I also struggle with depression and it can be tiring ,
Thank-you for that article on Folic acid .
Getting referrences from this site I took it upon myself to commenced on folic acid.
you are not alone we are always here for you .good luck .
Kathy
-
Hello Andy,
Sorry havent been on for a while many things going on. Just updating you on whats happening. Thankfully baby jason is eating and growing well, hes still small for his age but at the moment he is fine his HB is still around 8 but hasnt fallen. Chris the 5yr old has been poorly, flu and normal childhood infections but his HB stays around 8 also which is good. The older child get tired alot more than before but I feel hes beginning to understand that he has to rest even though he doesnt always want to but in the end he gives in. the baby is still having treatment for his plagiocephaly and is doing well, tough going back to fro to the UK but its worth it.
I wonder if you can clarify something for me as Im a bit confused again. I did say before in Cyprus people dont like to talk a bout thalassemia and its been difficult but my daughter persuaded her in laws to have a blood test to see what type of thalassemia they have as the doctors are assuming my son in law is a silent carrier of A because of the children. The results came back that her father in law has no trait, mother in law is Beta but no sign of Alpha, the only problem is my son in laws sister is Alpha. Weve been told this is not possible and its been suggested that there is a ? concerning parents. Could is be possible that the test has not been done properly, if the doctors testing didnt know that there was a possibility of a silent A trait, would they have found it or do they need to look for it? This has also been suggested. Something is not right here and we need to know exactley what the possibilities are as my daughter is thinking of having another child and we need to know the possiblities of what kind of thalassemia this child could have and is it possible for this child to be Thalassemia Major. My daughters motherinlaws nephews are thalassemia major B and have blood transfustions, this is something we found out recentley. Can you give me any answers from what Ive just said. The doctors here say wait for the 4mth test and if its a big problem you terminate and try again. What kind of solution is that. I would appriciate any feedback.
Take care all.
Leandra
-
Silent carrier alpha thalassemia trait is not easily diagnosed and could explain why the doctors have said that neither of your son-in-law's parents carry the alpha trait even though their daughter carries it. Obviously if the daughter carries it, one of the parents also must carry it.

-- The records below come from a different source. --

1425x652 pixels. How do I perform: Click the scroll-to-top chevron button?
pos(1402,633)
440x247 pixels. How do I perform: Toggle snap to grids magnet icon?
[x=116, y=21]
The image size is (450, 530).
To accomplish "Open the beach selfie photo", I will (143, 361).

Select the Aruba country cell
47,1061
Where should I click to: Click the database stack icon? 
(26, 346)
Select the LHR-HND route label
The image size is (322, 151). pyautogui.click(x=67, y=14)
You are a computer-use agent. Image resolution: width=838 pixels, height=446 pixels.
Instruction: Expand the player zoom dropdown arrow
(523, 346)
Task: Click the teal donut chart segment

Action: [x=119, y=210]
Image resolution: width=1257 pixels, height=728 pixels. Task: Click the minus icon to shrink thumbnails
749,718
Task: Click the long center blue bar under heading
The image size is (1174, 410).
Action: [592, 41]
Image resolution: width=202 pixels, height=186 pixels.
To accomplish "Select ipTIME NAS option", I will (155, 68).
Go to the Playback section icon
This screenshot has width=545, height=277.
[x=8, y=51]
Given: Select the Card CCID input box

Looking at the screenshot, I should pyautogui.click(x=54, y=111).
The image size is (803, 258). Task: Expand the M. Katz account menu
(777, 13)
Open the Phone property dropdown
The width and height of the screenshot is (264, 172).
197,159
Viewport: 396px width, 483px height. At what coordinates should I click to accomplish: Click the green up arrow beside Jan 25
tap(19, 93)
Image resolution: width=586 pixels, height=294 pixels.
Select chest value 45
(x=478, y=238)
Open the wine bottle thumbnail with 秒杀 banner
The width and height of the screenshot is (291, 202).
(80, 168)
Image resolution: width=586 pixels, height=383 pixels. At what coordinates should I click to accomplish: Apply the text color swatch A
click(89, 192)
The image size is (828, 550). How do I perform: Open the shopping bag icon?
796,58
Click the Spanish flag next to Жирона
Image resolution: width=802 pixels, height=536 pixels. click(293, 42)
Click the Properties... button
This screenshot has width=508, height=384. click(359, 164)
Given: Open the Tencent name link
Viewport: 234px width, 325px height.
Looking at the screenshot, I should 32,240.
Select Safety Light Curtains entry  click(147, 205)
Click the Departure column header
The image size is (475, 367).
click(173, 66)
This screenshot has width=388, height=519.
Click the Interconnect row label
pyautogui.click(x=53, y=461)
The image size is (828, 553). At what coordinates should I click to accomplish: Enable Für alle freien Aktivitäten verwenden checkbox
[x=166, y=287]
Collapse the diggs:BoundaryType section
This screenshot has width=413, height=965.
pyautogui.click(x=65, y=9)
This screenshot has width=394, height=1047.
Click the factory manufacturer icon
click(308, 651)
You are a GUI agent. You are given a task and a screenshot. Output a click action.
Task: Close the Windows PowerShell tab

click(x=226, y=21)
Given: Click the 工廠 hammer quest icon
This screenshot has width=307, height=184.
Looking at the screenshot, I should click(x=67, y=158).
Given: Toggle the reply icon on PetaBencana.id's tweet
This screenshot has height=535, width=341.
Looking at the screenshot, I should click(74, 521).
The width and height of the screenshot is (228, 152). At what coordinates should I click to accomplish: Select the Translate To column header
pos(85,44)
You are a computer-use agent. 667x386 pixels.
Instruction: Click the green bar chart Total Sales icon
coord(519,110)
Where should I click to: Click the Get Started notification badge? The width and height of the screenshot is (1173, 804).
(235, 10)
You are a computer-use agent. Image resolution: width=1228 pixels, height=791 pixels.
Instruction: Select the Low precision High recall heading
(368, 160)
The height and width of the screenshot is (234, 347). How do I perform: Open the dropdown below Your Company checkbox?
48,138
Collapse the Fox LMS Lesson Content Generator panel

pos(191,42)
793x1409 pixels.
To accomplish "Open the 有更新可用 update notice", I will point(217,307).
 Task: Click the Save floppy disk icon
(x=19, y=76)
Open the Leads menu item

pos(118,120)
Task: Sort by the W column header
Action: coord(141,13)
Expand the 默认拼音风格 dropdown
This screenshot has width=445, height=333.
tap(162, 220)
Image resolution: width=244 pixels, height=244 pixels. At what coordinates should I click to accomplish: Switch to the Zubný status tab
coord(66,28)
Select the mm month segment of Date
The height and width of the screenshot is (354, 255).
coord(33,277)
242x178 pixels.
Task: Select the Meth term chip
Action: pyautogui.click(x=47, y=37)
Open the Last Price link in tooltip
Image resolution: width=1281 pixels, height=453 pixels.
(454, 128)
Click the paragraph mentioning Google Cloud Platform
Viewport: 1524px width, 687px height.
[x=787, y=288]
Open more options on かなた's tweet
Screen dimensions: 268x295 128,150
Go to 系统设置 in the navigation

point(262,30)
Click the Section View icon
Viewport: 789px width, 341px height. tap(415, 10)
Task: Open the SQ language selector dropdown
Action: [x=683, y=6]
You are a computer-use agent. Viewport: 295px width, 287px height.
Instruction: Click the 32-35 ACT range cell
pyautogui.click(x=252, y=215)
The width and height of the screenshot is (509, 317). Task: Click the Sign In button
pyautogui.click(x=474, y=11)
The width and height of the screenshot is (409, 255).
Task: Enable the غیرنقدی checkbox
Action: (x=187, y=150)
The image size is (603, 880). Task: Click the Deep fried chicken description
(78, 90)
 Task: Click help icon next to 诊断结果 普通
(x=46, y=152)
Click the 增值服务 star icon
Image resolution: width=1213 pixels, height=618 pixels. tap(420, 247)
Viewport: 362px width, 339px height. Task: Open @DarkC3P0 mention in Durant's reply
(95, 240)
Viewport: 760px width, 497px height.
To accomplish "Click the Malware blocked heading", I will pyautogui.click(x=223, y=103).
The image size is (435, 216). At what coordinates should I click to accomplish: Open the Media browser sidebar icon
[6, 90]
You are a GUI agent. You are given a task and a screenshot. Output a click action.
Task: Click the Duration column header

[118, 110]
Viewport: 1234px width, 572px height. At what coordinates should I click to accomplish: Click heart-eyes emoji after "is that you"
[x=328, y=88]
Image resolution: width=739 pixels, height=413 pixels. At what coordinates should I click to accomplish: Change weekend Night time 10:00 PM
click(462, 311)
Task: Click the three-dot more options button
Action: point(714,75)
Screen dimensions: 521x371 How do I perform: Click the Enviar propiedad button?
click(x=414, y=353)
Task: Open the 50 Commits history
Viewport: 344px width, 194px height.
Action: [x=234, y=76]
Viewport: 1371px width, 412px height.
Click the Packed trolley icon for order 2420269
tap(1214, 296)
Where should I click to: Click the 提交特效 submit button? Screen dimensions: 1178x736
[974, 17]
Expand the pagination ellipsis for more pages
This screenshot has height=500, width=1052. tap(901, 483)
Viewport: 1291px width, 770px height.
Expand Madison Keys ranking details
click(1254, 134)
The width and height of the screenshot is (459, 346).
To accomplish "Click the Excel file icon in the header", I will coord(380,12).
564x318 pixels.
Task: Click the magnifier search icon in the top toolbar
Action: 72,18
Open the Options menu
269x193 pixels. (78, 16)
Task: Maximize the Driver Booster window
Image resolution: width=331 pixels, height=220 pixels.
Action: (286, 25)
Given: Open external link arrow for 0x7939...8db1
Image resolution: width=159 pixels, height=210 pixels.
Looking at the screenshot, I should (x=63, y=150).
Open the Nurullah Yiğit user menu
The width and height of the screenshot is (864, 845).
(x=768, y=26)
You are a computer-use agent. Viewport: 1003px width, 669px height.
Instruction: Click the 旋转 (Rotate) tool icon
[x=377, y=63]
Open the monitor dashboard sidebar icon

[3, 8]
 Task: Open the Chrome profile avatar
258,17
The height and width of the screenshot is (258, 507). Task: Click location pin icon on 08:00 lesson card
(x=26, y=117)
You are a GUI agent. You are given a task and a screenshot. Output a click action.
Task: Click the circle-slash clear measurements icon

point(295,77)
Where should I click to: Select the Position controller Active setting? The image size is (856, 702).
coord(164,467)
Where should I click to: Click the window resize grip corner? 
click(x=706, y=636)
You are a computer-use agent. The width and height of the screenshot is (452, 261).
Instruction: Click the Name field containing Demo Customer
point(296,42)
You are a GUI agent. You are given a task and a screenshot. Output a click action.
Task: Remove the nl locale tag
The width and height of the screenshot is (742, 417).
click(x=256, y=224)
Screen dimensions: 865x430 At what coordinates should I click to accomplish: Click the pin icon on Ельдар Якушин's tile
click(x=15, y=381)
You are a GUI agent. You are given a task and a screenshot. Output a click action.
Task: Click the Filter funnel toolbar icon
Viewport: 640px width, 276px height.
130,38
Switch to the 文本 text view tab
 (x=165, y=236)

From http://www.thalassemia.com/alpha_thal.html
The Silent Carrier status is characterized by three functional genes that code for the production of alpha globins (-a/aa). Outside the newborn period, it is not possible to make this diagnosis by conventional methods. There is overlap between the red blood cell indices of these individuals and normals, although the MCV may be slightly lower. The silent carrier will experience no health problems in his/her lifetime. This carrier state is diagnosed by deduction when a 'normal' individual has a child with Hgb H disease or with microcytic anemia consistent with alpha thalassemia trait.
From http://sickle.bwh.harvard.edu/thalover.html
The loss of one gene diminishes the production of the alpha protein only slightly. This condition is so close to normal that it can be detected only by specialized laboratory techniques that, until recently, were confined to research laboratories. A person with this condition is called a "silent carrier" because of the difficulty in detection.
The combination of alpha and beta thal sometimes leads to an intermedia-like condition but cannot cause thal major. If there is only one alpha gene involved, it is unlikely to have much impact on the child and the child will most likely exhibit minor characteristics if he or she carries the beta thal gene. As long as only one parent carries the beta gene there is no danger of a major in future births.